Can You Hear Me Now? Voice Computing is Here, and It's a Big Deal.

Mike Edelhart

October 4, 2017

Social Starts

When I was a lad and Scotty on Star Trek would bray into his computer to demand maximum warp, it was clever sci-fi, a nifty, but unrealistic, glimpse into the fantasy future.

Now, though, the age of vocal computing has leapt into reality with startling suddenness. How many of you have had the experience I have over the past couple of months: You are at a dinner party and the host suddenly calls into the air: “Alexa, when does the Warriors season open?” Or “Okay Google, who was the fat guy at the bar in Cheers?”

I notice that not a single person at these gatherings is surprised to experience a human declaiming to the air and expecting an answer. And all of them, I realize, believe the answer when it is intoned.

Interestingly, traditional computers themselves are barely part of this phenomenon. Rather, the current vocal era is being driven by the interplay of smartphones, new devices like Alexa and Google Home, and the worldwide network. (Keep in mind, the device Scotty talked to was handheld, as well.)

Culturally, we have been conditioned to be prepared for voice-centric computing.

We’re already comfortable with the experience of humans walking down the street, wearing earbuds, apparently talking to themselves, but actually on conference calls or Skype sessions. Increasingly, people will be asking their phones and wearables for information or to undertake tasks on their behalf, fully expect they will get an answer, and that this answer will be true.

Several tech trends have driven the swift emergence of voice interfaces.

Ubiquitous computing. Most people today have computing power and network access with them all the time. Their phones are always at hand. Their Fitbits are always snapped on their wrists. It has become broadly accepted that digital experiences aren’t something one goes somewhere to get; they are something that comes to the individual directly, wherever, whenever. When computing shifted from desktop to mobile, the digital experience shifted quite fundamentally. Now, as mobile shifts to ubiquitous, the way we interact with the worldwide network will shift again.

Deep consumer analytics. Ubiquity doesn’t just provide universal access; perhaps more importantly, our always-present devices harvest a breadth and depth of analytics of sci-fi proportions. Our digital devices know where we go, how we sleep; they track our heartbeats, our breathing. This means that not only can digital experiences now come to us wherever, whenever-- but that they can be based on a vast depth of understanding about our actions, motivations, wants, and needs.

Stronger AIs. Ubiquity + analytical depth provides ideal conditions for nurturing strong artificial intelligences. This means that our phones and the new in-home voice driven platforms can not only talk back to us, but can do so with startling clarity and appropriateness. The AIs beneath the surface of these devices and can base the choices they make on our behalf from the rich store of data our always-connected lifestyles provide.

So, voice-driven computing is here, but in a form that may still seem like a bit of a parlor trick. Long term, however, the impact will be profound.

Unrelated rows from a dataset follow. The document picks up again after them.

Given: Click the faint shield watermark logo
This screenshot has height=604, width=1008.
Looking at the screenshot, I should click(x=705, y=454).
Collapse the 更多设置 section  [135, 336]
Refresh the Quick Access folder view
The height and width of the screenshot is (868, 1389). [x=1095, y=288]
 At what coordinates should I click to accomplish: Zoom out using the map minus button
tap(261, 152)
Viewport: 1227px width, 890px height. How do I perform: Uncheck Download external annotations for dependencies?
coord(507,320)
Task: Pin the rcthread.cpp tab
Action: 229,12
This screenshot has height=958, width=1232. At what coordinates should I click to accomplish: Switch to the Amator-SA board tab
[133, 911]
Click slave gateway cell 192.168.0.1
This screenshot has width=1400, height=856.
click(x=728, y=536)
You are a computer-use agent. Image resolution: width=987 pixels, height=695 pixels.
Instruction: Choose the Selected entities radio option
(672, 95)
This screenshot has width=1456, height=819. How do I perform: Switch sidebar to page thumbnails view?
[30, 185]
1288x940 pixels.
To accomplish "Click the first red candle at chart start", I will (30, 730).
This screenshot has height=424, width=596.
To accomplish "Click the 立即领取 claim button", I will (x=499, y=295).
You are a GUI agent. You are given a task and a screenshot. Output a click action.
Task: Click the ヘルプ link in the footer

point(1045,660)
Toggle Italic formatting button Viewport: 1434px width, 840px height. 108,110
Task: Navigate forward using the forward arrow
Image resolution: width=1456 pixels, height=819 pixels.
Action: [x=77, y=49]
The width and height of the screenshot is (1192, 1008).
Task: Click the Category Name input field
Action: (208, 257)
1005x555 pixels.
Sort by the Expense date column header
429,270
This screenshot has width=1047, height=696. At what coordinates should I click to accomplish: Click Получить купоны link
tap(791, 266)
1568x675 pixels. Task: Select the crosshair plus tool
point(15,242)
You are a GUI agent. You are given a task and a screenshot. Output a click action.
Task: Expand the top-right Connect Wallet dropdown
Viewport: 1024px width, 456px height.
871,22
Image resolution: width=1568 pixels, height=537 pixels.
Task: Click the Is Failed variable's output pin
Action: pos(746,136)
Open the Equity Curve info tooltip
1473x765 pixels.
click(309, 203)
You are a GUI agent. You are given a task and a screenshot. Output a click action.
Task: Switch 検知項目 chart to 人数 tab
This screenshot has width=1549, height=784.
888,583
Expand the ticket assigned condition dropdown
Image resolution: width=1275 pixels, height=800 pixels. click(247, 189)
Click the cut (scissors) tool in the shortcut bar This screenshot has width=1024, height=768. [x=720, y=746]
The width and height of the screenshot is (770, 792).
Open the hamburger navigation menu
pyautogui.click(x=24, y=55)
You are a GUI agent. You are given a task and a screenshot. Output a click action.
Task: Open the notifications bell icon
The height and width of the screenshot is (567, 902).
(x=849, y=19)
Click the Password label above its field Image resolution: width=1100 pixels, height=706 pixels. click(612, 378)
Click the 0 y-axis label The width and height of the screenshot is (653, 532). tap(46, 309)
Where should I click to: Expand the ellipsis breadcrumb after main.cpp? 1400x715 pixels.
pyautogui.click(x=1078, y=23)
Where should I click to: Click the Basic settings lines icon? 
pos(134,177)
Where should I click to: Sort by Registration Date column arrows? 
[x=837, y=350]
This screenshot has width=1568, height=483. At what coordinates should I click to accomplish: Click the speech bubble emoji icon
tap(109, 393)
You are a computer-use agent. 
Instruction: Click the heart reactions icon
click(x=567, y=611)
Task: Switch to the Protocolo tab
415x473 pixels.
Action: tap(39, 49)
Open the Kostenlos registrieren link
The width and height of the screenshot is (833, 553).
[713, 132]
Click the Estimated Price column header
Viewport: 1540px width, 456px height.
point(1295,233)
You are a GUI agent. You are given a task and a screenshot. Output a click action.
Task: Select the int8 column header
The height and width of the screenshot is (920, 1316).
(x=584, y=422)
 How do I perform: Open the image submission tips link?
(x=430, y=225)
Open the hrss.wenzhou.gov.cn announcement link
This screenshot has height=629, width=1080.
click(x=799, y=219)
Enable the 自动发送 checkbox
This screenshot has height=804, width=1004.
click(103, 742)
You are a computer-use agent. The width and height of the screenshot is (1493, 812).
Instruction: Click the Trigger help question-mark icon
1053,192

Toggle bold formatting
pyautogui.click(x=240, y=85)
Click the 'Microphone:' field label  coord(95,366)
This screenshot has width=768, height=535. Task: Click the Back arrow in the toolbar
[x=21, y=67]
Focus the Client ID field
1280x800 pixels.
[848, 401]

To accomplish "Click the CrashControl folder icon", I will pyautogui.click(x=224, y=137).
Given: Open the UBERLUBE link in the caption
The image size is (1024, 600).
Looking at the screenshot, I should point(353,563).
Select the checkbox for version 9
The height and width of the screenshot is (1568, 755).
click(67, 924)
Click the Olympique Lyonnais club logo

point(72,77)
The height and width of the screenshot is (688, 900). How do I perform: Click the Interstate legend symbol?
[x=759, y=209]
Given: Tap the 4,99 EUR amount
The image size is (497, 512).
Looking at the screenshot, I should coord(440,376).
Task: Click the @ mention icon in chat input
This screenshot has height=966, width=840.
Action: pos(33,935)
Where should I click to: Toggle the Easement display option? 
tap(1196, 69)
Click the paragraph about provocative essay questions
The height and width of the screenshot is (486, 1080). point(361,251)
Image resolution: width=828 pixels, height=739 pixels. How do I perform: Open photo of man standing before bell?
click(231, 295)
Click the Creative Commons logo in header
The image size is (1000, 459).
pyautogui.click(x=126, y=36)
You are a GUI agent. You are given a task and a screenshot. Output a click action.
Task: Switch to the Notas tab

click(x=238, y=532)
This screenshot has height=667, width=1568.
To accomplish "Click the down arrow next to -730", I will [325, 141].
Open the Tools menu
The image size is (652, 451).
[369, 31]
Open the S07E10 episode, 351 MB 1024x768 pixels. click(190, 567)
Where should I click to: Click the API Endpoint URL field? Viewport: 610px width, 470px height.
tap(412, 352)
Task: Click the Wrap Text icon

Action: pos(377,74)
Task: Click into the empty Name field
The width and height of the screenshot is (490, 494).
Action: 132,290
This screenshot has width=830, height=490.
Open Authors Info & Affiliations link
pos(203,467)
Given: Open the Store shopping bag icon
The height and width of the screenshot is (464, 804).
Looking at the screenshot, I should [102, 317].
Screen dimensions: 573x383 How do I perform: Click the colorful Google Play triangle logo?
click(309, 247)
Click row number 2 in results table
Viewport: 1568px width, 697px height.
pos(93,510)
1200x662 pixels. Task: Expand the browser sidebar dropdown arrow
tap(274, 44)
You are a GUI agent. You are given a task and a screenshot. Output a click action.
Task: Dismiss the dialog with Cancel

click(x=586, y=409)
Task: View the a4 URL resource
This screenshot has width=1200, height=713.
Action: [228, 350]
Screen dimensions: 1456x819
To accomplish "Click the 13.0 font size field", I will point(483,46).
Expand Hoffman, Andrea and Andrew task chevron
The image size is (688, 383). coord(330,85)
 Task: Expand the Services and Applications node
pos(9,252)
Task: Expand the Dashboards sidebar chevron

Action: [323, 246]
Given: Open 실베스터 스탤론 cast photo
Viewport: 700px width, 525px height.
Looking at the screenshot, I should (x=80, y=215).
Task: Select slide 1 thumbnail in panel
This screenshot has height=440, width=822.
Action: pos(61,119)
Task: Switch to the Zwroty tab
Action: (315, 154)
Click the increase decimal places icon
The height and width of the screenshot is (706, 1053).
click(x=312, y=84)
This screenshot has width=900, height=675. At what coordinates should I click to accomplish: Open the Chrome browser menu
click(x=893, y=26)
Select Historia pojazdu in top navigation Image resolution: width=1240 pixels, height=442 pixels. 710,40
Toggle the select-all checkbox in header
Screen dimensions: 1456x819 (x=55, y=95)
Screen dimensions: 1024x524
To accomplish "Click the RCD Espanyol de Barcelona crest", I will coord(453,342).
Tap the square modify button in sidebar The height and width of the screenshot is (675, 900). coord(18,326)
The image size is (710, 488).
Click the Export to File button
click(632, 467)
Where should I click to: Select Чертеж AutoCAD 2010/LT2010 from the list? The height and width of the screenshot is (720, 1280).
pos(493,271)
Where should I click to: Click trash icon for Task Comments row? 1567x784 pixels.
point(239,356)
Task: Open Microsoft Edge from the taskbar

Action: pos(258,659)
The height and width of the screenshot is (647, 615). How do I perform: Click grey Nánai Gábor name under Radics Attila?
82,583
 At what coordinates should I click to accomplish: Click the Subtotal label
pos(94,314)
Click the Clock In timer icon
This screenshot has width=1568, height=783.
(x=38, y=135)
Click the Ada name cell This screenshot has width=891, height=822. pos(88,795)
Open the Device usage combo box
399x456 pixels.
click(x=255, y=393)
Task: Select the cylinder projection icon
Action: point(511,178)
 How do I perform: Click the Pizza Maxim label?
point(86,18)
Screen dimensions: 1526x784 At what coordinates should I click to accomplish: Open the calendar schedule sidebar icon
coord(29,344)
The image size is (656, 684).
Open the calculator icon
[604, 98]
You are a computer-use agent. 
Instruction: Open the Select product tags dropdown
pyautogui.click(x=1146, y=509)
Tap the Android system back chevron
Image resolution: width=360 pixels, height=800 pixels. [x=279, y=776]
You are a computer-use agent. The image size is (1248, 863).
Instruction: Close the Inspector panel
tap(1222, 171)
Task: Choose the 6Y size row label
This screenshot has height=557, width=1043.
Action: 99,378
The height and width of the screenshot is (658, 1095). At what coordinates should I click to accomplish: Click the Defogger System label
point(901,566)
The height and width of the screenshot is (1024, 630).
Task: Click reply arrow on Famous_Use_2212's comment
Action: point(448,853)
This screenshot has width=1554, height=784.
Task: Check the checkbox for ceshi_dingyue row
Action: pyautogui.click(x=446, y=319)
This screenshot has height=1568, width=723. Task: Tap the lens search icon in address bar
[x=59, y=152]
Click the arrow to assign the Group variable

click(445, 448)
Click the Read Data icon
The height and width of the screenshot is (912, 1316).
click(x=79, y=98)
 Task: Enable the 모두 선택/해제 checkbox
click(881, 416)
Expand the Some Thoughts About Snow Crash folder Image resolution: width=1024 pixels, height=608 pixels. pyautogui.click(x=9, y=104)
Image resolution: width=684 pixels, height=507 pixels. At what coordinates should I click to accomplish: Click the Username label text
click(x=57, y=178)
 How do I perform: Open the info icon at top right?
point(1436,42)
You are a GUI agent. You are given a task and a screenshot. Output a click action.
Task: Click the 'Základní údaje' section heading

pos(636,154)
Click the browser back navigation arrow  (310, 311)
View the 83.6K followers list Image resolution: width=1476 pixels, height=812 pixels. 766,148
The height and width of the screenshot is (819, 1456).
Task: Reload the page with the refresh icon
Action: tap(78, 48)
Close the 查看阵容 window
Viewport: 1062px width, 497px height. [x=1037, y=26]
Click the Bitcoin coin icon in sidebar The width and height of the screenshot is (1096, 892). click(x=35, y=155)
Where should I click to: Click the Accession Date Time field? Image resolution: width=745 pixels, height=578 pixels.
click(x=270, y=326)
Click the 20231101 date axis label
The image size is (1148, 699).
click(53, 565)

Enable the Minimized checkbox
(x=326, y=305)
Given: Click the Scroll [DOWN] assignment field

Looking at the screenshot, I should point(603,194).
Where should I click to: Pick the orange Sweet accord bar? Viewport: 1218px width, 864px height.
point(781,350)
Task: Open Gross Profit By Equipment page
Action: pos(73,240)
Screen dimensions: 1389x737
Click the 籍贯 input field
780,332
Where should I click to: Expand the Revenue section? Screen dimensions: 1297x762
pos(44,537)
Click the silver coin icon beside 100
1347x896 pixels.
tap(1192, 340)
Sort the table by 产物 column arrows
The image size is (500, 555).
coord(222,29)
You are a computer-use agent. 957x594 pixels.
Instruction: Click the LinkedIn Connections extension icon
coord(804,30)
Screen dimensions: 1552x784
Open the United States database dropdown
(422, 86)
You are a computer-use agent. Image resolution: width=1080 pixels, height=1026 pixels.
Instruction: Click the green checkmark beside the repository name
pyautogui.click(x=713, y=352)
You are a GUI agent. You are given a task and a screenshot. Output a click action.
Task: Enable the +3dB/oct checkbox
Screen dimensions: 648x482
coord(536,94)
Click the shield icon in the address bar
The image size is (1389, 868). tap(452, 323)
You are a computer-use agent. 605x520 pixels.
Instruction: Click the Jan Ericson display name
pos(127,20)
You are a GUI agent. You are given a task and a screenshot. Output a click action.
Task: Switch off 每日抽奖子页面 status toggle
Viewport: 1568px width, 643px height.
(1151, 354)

Voice is the natural interface for people on the go. Once we accept that the network is always at hand, voice leaps to the fore as the natural interface. Typing while walking (as so many of us have learned with our fat fingers on tiny keyboards) is hard; talking while walking is natural. Talking while busy at home or while doing work tasks is also much more natural than stopping to type or mouse for a result. In VR, voice fits right in, while any other form of interaction would feel inappropriate. Voice will quickly become the dominant way we interact with our digital devices, and through them the worldwide network.

Voice is the essential interface for IoT and nano. IoT devices by and large have no keyboards and few other non-essential resources. Maintaining an on-device database of keystrokes or menu items stretches their capabilities, increases their complexity and cost, and generally holds back innovation. Voice, however, which can be passed directly through to the cloud, parsed by AIs, with only the necessary response coming back to the device, allows them to be simpler while even more capable than otherwise. As nano particles and devices begin literally entering our bodies and becoming part of the fabric of the world around us, the need for voice as the interface for essentially invisible systems will grow even more essential.

Voice shifts the power centers for apps. Control of the screen (think Microsoft’s advantage pitching its apps by controlling Windows’ or Apple’s edge from having a leg up on IoS screens) has been core to the success of today’s Big 5 tech giants. But in a world of voice-driven computing, screens won’t matter. The power in computing will shift, heavily, toward the most prevalent voice platforms, and particularly toward the AIs that drive them. Ask Alexa what happened at the ballgame, and Alexa's AI decides whose news story to read; ask about baking bread, and Google Home chooses which recipe shows first. This edge in sorting and delivering information is what has pushed Google to the fore in search, Amazon in products, and Apple in apps. Now, in voice, those advantages need to be reacquired by all these leaders, or taken from them by new voice-centric players.

In just a few years, it will feel completely natural to handle the bulk of our computing interactions via voice. And the generation born now will grow up thinking that typing in words to obtain value from the worldwide network is as antiquated as using flints to make fire.